**Source material**
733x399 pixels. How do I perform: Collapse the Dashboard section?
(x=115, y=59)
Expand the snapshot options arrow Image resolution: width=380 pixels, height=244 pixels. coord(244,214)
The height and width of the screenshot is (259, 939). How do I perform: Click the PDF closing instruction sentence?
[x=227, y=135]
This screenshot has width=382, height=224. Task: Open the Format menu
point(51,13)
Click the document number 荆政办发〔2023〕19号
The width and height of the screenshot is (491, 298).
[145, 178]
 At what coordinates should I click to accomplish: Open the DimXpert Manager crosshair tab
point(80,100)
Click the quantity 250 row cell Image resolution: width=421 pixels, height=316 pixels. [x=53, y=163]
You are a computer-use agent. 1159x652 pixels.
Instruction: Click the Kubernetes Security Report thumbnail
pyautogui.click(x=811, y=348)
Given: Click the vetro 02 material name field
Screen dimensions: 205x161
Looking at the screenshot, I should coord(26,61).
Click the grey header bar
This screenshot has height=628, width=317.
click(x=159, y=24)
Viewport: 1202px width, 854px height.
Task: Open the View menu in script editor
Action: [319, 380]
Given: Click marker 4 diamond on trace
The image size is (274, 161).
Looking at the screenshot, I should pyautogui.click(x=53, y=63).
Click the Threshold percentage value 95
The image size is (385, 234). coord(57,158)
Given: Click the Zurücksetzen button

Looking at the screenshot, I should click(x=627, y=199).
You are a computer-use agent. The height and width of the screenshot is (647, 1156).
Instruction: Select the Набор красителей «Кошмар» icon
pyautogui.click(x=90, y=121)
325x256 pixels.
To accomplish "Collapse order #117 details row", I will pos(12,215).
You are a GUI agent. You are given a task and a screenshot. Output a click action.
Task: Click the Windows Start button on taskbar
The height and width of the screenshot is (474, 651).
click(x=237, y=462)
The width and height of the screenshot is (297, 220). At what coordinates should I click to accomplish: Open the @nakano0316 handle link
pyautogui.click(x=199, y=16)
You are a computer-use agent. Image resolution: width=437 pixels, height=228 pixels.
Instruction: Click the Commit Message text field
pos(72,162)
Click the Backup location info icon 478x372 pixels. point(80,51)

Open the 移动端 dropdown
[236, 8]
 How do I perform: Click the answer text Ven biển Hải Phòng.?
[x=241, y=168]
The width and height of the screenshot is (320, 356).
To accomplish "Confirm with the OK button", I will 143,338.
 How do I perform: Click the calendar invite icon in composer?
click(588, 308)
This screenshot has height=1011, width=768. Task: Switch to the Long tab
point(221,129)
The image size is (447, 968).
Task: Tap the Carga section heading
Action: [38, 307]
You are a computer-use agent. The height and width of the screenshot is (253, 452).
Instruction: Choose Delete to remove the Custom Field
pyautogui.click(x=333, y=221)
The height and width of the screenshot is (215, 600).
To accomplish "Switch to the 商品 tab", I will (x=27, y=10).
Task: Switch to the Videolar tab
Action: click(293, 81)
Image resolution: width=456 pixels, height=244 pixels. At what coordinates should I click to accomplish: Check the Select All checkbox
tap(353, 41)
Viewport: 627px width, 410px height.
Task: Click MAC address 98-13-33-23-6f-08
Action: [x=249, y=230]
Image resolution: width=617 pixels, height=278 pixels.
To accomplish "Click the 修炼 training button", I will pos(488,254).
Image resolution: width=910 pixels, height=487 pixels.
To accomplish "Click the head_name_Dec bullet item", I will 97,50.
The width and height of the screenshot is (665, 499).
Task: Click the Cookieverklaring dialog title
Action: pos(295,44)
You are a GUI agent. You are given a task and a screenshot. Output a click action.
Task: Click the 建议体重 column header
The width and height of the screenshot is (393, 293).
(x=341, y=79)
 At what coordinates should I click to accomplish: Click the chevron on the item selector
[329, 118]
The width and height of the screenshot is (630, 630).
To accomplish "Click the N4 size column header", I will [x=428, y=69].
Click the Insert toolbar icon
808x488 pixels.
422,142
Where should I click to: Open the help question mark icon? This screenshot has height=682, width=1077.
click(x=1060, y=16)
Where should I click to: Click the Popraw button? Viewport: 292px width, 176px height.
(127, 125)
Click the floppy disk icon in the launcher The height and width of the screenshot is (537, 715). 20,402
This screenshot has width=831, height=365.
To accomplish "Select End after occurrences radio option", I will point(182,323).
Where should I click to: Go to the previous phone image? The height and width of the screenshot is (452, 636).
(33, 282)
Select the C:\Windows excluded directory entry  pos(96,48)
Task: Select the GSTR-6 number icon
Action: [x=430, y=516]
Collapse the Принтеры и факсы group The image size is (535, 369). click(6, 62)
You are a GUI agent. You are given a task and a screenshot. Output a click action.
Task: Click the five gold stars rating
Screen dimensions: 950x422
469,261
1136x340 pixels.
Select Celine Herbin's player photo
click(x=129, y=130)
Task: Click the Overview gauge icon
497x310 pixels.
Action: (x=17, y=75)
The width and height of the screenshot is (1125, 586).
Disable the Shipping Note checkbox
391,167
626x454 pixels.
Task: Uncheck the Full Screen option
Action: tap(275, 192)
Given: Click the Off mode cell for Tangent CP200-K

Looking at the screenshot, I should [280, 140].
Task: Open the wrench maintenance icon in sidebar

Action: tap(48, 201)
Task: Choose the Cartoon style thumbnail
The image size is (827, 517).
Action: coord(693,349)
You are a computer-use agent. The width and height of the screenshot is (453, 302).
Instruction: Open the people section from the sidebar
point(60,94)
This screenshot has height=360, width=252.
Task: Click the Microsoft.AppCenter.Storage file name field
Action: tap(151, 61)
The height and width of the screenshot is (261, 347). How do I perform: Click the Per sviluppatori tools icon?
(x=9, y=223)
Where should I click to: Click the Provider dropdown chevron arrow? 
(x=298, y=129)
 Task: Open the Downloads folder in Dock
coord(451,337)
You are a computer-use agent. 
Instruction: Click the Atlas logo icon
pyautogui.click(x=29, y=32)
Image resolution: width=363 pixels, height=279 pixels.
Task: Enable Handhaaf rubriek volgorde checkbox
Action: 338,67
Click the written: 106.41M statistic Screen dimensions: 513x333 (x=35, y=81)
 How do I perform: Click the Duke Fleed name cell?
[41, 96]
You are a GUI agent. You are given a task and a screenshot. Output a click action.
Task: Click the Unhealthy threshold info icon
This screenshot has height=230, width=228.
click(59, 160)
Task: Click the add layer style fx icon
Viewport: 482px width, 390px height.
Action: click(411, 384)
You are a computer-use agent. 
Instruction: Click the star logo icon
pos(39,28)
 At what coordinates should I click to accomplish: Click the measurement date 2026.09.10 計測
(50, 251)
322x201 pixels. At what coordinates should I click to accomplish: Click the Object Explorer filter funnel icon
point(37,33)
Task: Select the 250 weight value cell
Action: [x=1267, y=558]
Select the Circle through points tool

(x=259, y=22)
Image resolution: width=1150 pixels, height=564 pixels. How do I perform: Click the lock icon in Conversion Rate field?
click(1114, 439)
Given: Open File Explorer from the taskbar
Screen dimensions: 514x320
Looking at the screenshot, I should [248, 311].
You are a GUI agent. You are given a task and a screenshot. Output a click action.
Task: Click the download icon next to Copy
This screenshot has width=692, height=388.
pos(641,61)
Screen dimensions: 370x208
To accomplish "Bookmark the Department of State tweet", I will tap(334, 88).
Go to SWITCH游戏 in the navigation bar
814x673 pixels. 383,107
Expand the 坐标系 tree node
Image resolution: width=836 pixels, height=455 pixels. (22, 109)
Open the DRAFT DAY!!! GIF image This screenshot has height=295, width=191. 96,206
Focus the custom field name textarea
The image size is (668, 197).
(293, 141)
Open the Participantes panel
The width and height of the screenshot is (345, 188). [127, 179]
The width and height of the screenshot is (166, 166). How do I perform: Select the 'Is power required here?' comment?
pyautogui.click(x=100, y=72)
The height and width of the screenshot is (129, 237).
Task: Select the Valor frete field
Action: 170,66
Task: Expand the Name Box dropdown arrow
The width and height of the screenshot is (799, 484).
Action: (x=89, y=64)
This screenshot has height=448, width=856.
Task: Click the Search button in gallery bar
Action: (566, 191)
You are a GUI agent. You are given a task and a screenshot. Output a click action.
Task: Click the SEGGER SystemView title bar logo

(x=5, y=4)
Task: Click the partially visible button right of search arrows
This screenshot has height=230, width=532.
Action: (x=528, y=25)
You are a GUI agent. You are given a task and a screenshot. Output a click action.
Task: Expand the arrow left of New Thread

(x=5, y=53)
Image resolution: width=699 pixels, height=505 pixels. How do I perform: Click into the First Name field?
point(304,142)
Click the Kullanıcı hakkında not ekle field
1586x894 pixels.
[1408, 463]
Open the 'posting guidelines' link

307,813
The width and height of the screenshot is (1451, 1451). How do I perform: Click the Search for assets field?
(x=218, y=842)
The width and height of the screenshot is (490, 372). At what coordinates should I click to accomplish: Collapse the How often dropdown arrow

**What you should do**
Throughout the data above, report every line that contains the string "computer".

**Expected output**
You are a computer-use agent. 1159x652 pixels.
You are a computer-use agent. The height and width of the screenshot is (647, 1156).
You are a computer-use agent. Image resolution: width=437 pixels, height=228 pixels.
You are a computer-use agent. The height and width of the screenshot is (253, 452).
You are a computer-use agent. The width and height of the screenshot is (453, 302).
You are a computer-use agent. 
You are a computer-use agent. 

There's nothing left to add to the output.